Assim o principezinho cativou a raposa. Mas, quando chegou a hora da partida, a raposa disse:

- Ah ! Eu vou chorar.

- A culpa é tua, disse o principezinho, eu não te queria fazer mal; mas tu quiseste que eu te cativasse …

- Quis, disse a raposa. 

- Mas tu vais chorar ! disse o principezinho. 

- Vou, disse a raposa. 

- Então, não sais lucrando nada !

(…) 

- Adeus, disse ele… 

- Adeus, disse a raposa. Eis o meu segredo. É muito simples: só se vê bem com o

coração. O essencial é invisível para os olhos. 

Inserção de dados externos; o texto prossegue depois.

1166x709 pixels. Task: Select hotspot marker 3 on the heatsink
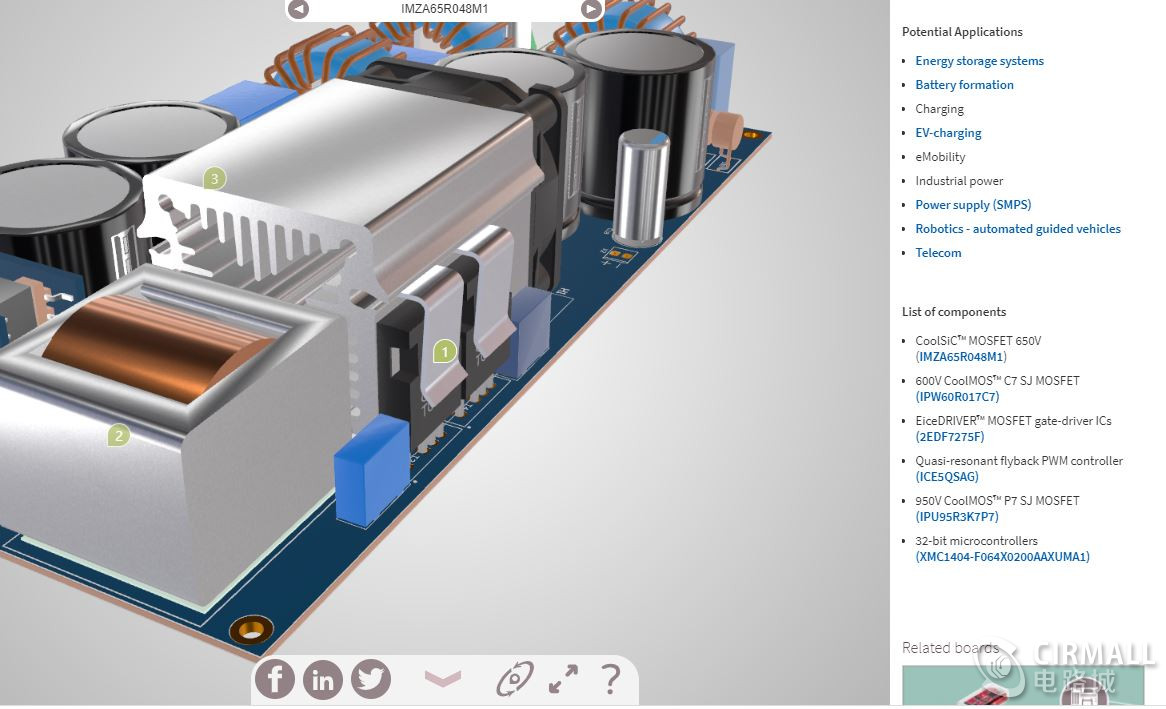click(x=214, y=179)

- O essencial é invisível para os olhos, repetiu o principezinho, a fim de se lembrar. 

- Foi o tempo que perdeste com tua rosa que fez tua rosa tão importante. 

- Foi o tempo que eu perdi com a minha rosa… repetiu o principezinho, a fim de se

lembrar. 

- Os homens esqueceram essa verdade, disse a raposa. Mas tu não a deves

esquecer. Tu te tornas eternamente responsável por aquilo que cativas.

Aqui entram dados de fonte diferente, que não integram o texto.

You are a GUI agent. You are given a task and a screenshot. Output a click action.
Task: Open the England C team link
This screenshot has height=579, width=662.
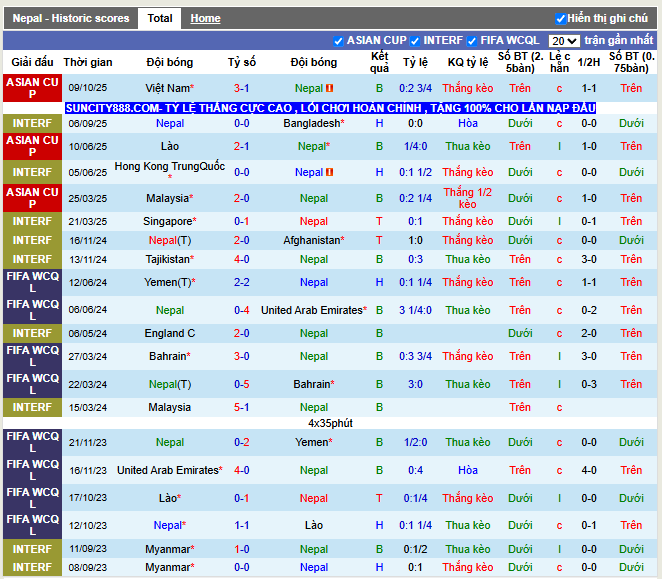tap(170, 333)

A despedida da raposa e do príncipezinho me faz lembra que A gente corre o risco de chorar um pouco quando se deixou cativar, e que o tempo que perdi com meu Irmãozinho foi que o fez tão importante. Chorando ou não, foi este cativar que me fez gostar tanto dele, e a saudade nunca vai me deixar arrependido te ter o cativado também.

Faz já um dia que meu amigo se foi com seu grande sorriso. Se tento descrevê-lo aqui, é justamente porque não o quero esquecer. É triste esquecer um amigo. Nem todo o mundo tem amigo.